- Exercise requirements -
The entries are to be repeated verbatim, with nothing left out.

────────────────────────────────────────

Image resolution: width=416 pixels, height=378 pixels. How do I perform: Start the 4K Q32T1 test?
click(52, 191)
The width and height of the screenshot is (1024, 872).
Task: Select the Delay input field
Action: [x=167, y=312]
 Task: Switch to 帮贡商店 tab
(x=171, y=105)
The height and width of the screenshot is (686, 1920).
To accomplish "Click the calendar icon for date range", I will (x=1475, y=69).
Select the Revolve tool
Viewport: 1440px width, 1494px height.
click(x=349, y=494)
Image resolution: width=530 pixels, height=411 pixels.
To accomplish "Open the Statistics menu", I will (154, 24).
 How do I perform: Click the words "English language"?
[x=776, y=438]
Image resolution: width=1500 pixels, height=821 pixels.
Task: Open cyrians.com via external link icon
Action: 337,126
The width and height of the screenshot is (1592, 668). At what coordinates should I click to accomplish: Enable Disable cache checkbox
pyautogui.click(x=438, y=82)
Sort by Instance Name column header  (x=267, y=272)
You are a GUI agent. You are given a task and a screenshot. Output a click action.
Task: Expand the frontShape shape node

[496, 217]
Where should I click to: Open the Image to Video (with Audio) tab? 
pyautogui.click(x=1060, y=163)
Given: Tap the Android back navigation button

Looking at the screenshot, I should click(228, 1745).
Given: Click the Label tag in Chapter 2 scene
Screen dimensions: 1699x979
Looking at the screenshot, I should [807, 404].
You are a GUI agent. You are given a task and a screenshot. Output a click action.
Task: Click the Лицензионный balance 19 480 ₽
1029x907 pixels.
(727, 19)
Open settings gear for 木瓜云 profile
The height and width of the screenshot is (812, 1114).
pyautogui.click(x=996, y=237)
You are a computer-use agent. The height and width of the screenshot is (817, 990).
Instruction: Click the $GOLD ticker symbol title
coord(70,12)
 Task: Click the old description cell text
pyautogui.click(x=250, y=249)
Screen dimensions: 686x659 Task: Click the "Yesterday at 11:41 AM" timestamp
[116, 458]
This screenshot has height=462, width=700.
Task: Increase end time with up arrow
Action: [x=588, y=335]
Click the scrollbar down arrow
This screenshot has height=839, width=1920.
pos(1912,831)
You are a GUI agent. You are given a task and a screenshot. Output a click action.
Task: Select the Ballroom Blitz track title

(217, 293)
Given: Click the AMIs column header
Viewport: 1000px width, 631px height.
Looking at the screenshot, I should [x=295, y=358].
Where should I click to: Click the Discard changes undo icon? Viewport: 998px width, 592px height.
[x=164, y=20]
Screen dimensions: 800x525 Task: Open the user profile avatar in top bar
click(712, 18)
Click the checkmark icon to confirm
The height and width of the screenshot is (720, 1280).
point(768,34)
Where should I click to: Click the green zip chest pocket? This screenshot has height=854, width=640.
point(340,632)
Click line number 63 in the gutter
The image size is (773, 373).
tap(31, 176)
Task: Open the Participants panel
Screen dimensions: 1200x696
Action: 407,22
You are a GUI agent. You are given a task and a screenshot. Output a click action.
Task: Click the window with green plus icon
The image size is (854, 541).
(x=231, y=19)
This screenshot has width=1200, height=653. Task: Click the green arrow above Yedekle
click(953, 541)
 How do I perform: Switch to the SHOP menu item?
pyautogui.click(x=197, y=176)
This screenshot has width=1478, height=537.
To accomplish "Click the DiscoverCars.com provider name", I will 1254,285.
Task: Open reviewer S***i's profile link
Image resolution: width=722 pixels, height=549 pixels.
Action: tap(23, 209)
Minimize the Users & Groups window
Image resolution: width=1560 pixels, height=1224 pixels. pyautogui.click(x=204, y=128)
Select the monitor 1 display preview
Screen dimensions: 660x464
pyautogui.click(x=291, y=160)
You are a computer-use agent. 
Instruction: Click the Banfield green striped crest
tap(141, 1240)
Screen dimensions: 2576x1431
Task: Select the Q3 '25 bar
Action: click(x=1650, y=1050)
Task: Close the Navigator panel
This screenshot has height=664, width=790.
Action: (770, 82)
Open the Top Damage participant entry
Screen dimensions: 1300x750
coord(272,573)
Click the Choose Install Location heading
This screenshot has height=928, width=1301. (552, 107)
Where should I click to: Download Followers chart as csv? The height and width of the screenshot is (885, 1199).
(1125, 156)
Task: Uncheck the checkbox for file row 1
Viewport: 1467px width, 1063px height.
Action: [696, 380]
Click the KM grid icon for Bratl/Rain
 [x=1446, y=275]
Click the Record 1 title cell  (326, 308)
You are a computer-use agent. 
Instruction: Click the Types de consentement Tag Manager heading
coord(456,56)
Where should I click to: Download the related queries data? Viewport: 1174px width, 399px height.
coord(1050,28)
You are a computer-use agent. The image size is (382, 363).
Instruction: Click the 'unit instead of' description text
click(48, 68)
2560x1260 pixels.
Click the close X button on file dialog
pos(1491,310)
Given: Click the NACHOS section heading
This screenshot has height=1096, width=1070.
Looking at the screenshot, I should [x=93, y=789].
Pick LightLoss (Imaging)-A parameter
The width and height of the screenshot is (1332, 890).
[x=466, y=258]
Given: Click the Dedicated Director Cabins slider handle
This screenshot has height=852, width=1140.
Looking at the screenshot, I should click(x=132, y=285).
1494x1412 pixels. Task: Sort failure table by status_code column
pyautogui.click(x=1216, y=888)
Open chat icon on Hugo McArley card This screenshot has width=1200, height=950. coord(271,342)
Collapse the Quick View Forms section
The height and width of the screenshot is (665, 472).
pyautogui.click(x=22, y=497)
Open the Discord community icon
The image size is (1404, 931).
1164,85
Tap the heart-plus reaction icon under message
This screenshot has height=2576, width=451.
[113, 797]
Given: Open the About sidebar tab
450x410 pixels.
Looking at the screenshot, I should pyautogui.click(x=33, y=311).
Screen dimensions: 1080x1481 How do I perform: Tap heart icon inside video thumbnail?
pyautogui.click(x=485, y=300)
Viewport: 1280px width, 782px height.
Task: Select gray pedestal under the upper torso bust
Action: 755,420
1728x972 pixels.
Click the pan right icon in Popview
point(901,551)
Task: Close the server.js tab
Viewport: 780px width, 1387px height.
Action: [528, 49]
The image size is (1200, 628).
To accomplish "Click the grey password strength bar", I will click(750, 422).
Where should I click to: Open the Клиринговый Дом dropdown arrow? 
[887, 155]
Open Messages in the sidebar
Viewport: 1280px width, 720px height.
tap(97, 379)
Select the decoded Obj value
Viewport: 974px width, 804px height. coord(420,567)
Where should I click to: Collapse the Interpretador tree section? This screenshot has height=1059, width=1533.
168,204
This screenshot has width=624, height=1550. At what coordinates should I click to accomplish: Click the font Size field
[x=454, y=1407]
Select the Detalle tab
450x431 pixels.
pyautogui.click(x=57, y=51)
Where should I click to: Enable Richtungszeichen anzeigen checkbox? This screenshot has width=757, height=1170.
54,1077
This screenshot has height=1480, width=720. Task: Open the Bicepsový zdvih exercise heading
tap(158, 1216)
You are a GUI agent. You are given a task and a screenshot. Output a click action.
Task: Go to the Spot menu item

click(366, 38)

────────────────────────────────────────

- Reply to the exercise -
Image resolution: width=416 pixels, height=378 pixels. How do I perform: Start the 4K Q32T1 test?
click(52, 191)
The width and height of the screenshot is (1024, 872).
Task: Select the Delay input field
Action: [x=167, y=312]
 Task: Switch to 帮贡商店 tab
(x=171, y=105)
The height and width of the screenshot is (686, 1920).
To accomplish "Click the calendar icon for date range", I will (x=1475, y=69).
Select the Revolve tool
Viewport: 1440px width, 1494px height.
click(x=349, y=494)
Image resolution: width=530 pixels, height=411 pixels.
To accomplish "Open the Statistics menu", I will (154, 24).
 How do I perform: Click the words "English language"?
[x=776, y=438]
Image resolution: width=1500 pixels, height=821 pixels.
Task: Open cyrians.com via external link icon
Action: 337,126
The width and height of the screenshot is (1592, 668). At what coordinates should I click to accomplish: Enable Disable cache checkbox
pyautogui.click(x=438, y=82)
Sort by Instance Name column header  (x=267, y=272)
You are a GUI agent. You are given a task and a screenshot. Output a click action.
Task: Expand the frontShape shape node

[496, 217]
Where should I click to: Open the Image to Video (with Audio) tab? 
pyautogui.click(x=1060, y=163)
Given: Tap the Android back navigation button

Looking at the screenshot, I should click(228, 1745).
Given: Click the Label tag in Chapter 2 scene
Screen dimensions: 1699x979
Looking at the screenshot, I should [807, 404].
You are a GUI agent. You are given a task and a screenshot. Output a click action.
Task: Click the Лицензионный balance 19 480 ₽
1029x907 pixels.
(727, 19)
Open settings gear for 木瓜云 profile
The height and width of the screenshot is (812, 1114).
pyautogui.click(x=996, y=237)
You are a computer-use agent. The height and width of the screenshot is (817, 990).
Instruction: Click the $GOLD ticker symbol title
coord(70,12)
 Task: Click the old description cell text
pyautogui.click(x=250, y=249)
Screen dimensions: 686x659 Task: Click the "Yesterday at 11:41 AM" timestamp
[116, 458]
This screenshot has height=462, width=700.
Task: Increase end time with up arrow
Action: [x=588, y=335]
Click the scrollbar down arrow
This screenshot has height=839, width=1920.
pos(1912,831)
You are a GUI agent. You are given a task and a screenshot. Output a click action.
Task: Select the Ballroom Blitz track title

(217, 293)
Given: Click the AMIs column header
Viewport: 1000px width, 631px height.
Looking at the screenshot, I should [x=295, y=358].
Where should I click to: Click the Discard changes undo icon? Viewport: 998px width, 592px height.
[x=164, y=20]
Screen dimensions: 800x525 Task: Open the user profile avatar in top bar
click(712, 18)
Click the checkmark icon to confirm
The height and width of the screenshot is (720, 1280).
point(768,34)
Where should I click to: Click the green zip chest pocket? This screenshot has height=854, width=640.
point(340,632)
Click line number 63 in the gutter
The image size is (773, 373).
tap(31, 176)
Task: Open the Participants panel
Screen dimensions: 1200x696
Action: 407,22
You are a GUI agent. You are given a task and a screenshot. Output a click action.
Task: Click the window with green plus icon
The image size is (854, 541).
(x=231, y=19)
This screenshot has width=1200, height=653. Task: Click the green arrow above Yedekle
click(953, 541)
 How do I perform: Switch to the SHOP menu item?
pyautogui.click(x=197, y=176)
This screenshot has width=1478, height=537.
To accomplish "Click the DiscoverCars.com provider name", I will 1254,285.
Task: Open reviewer S***i's profile link
Image resolution: width=722 pixels, height=549 pixels.
Action: tap(23, 209)
Minimize the Users & Groups window
Image resolution: width=1560 pixels, height=1224 pixels. pyautogui.click(x=204, y=128)
Select the monitor 1 display preview
Screen dimensions: 660x464
pyautogui.click(x=291, y=160)
You are a computer-use agent. 
Instruction: Click the Banfield green striped crest
tap(141, 1240)
Screen dimensions: 2576x1431
Task: Select the Q3 '25 bar
Action: click(x=1650, y=1050)
Task: Close the Navigator panel
This screenshot has height=664, width=790.
Action: (770, 82)
Open the Top Damage participant entry
Screen dimensions: 1300x750
coord(272,573)
Click the Choose Install Location heading
This screenshot has height=928, width=1301. (552, 107)
Where should I click to: Download Followers chart as csv? The height and width of the screenshot is (885, 1199).
(1125, 156)
Task: Uncheck the checkbox for file row 1
Viewport: 1467px width, 1063px height.
Action: [696, 380]
Click the KM grid icon for Bratl/Rain
 [x=1446, y=275]
Click the Record 1 title cell  (326, 308)
You are a computer-use agent. 
Instruction: Click the Types de consentement Tag Manager heading
coord(456,56)
Where should I click to: Download the related queries data? Viewport: 1174px width, 399px height.
coord(1050,28)
You are a computer-use agent. The image size is (382, 363).
Instruction: Click the 'unit instead of' description text
click(48, 68)
2560x1260 pixels.
Click the close X button on file dialog
pos(1491,310)
Given: Click the NACHOS section heading
This screenshot has height=1096, width=1070.
Looking at the screenshot, I should [x=93, y=789].
Pick LightLoss (Imaging)-A parameter
The width and height of the screenshot is (1332, 890).
[x=466, y=258]
Given: Click the Dedicated Director Cabins slider handle
This screenshot has height=852, width=1140.
Looking at the screenshot, I should click(x=132, y=285).
1494x1412 pixels. Task: Sort failure table by status_code column
pyautogui.click(x=1216, y=888)
Open chat icon on Hugo McArley card This screenshot has width=1200, height=950. coord(271,342)
Collapse the Quick View Forms section
The height and width of the screenshot is (665, 472).
pyautogui.click(x=22, y=497)
Open the Discord community icon
The image size is (1404, 931).
1164,85
Tap the heart-plus reaction icon under message
This screenshot has height=2576, width=451.
[113, 797]
Given: Open the About sidebar tab
450x410 pixels.
Looking at the screenshot, I should pyautogui.click(x=33, y=311).
Screen dimensions: 1080x1481 How do I perform: Tap heart icon inside video thumbnail?
pyautogui.click(x=485, y=300)
Viewport: 1280px width, 782px height.
Task: Select gray pedestal under the upper torso bust
Action: 755,420
1728x972 pixels.
Click the pan right icon in Popview
point(901,551)
Task: Close the server.js tab
Viewport: 780px width, 1387px height.
Action: [528, 49]
The image size is (1200, 628).
To accomplish "Click the grey password strength bar", I will click(750, 422).
Where should I click to: Open the Клиринговый Дом dropdown arrow? 
[887, 155]
Open Messages in the sidebar
Viewport: 1280px width, 720px height.
tap(97, 379)
Select the decoded Obj value
Viewport: 974px width, 804px height. coord(420,567)
Where should I click to: Collapse the Interpretador tree section? This screenshot has height=1059, width=1533.
168,204
This screenshot has width=624, height=1550. At what coordinates should I click to accomplish: Click the font Size field
[x=454, y=1407]
Select the Detalle tab
450x431 pixels.
pyautogui.click(x=57, y=51)
Where should I click to: Enable Richtungszeichen anzeigen checkbox? This screenshot has width=757, height=1170.
54,1077
This screenshot has height=1480, width=720. Task: Open the Bicepsový zdvih exercise heading
tap(158, 1216)
You are a GUI agent. You are given a task and a screenshot. Output a click action.
Task: Go to the Spot menu item

click(366, 38)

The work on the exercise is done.